小学生の時の私の友人は、心を殺された。その子は大人しい性格で、当時の私とは真逆だった。だけど凄く仲が良くて、彼女が複数のクラスメイトに虐められている時には私が守っていたし、逆に私がストーカーまがいな行為をされた挙句告白されて困った時には彼女が相手に説教をしてくれた。持ちつ持たれつ。全然違うはずだったのに、何故か仲が良かった。彼女とやり取りした手紙もいまだに部屋に残っている。

中学の時。クラスも部活も離れ、私も少し道を逸れかけていて接点が薄くなった。逢えば話すが、ずっと一緒という訳ではなかった。その子には当時彼氏がいて、しばらくして私はその「彼氏」と「男友達」として仲良くなった。別れた、振られた、でも何故だか分からない。そう言われた私は、理由を聞けばいい、聞かないと後悔するよと進言した。それが間違いだった。私のこの後悔は一生消えないだろう。私が直接彼女に聞けばよかっただけなのに、私はそれをしなかった。彼女が振った理由は、言葉によって深く傷つけられたからだ。おそらく彼は冗談のつもりだったのだろう。だけど、彼がその冗談のつもりで吐いた言葉に彼女は心を殺された。きっと、その後しつこく迫られた彼女は更に傷ついただろう、結果的に私が傷つけたのと変わらない。彼女はみるみるうちに衰弱していった。優しく、かわいらしい笑顔が消えた。卒業式の日、私は彼女と写真を撮った。彼女の目に光はなく、マスクをつけたまま弱弱しげに目を細めて笑っていた。きっと心の底からの笑顔ではなかっただろう。私は、上手い言葉を掛ける事は出来なかった。

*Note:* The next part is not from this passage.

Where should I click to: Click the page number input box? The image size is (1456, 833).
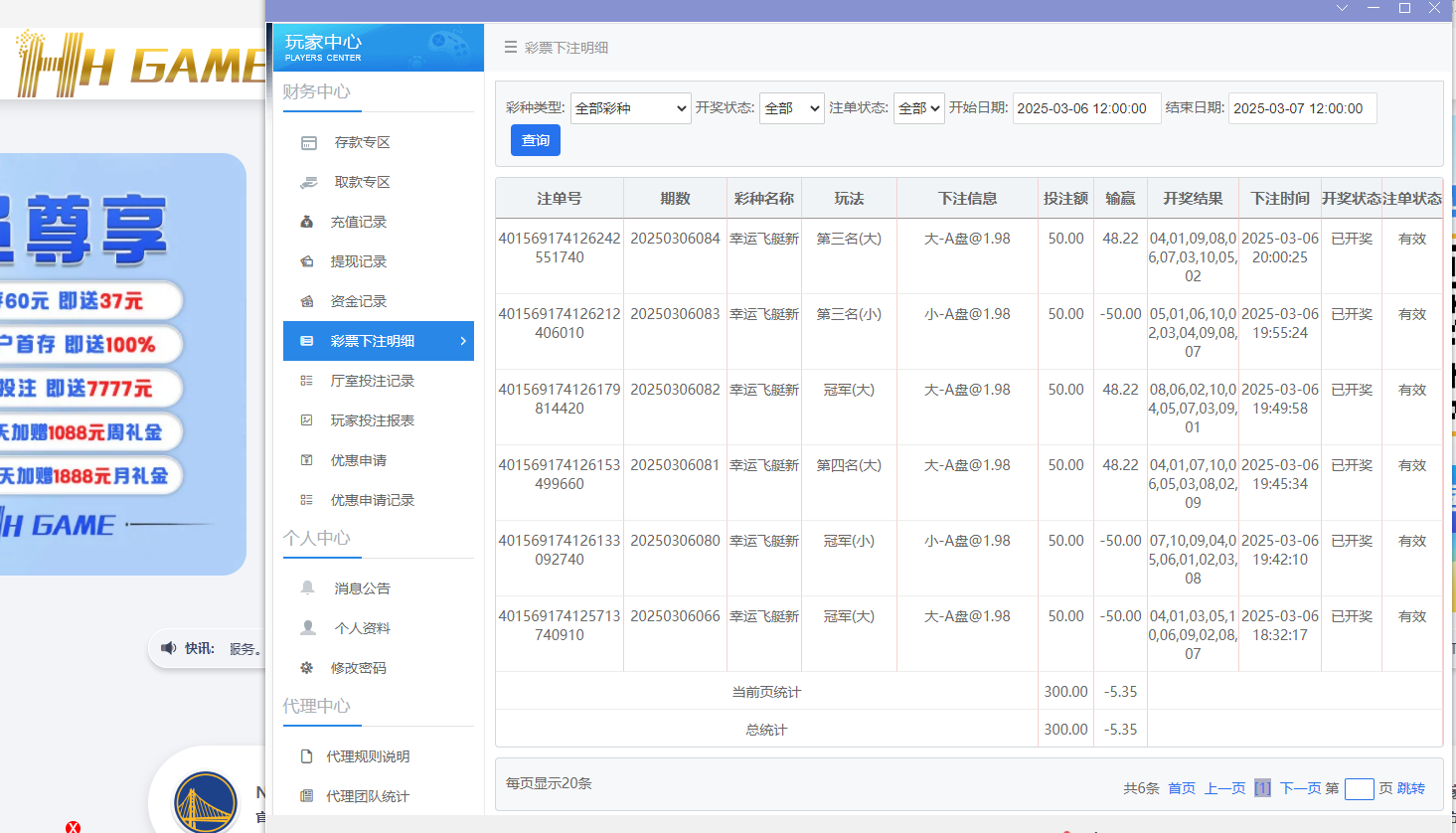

私がその一連の真実を知ったのは、私も同じように彼に心を殺された後だった。酷く後悔した。彼女の連絡先はなく、唯一の手段であった彼女の幼馴染には「今のあいつを人に会わせたくない」と拒否された。だけどそれと同時に、「あいつはずっとお前に有難うって言ってた。守ってもらった事、隣にいてくれた事、ずっと感謝してたし嬉しかったって。今も、ずっと言ってるし、お前と話したいとも言ってたけど、俺は今のあいつが刺激を受ける事が怖いから会わせる事はできない」とも言われた。私は涙が止まらなかった。一度だけ幼少期に訪れた彼女の実家を探す事も考えたが、謝罪をしても許される事ではないし、過去の話をする事で逆に思い出させる事も嫌だった。もしかするとそれは、私の逃げ口上だったのかもしれない。それでも彼女は、私を憎みはしなかった。恨みもしなかった。ずっと、私に感謝していたと。その彼女の優しさと、消えはしない私たちの思い出はとても大切なものだ。あれから10年が経った。私は一度たりとも忘れた事はないし、忘れる事もないだろう。それと同時に、彼女の心を殺した彼を赦しはしないし、結果的に加担した自分を赦しもしない。


無意識下の発言。悪気のない言葉。大した意味も考えずに行ったスワイプにより打ち出された文字。それが、対象人物にどれだけ多大なる影響を及ぼすのか少しばかり考えて、生きていきたいものだと思う。

もしも私がこの世を去る時があれば、おそらく、今までの事をすべて綴り遺すだろう。受けた言葉、起きた事。小さな自叙伝のようなものをパソコンに残してから、この世を立ち、後世に歩くのが夢である。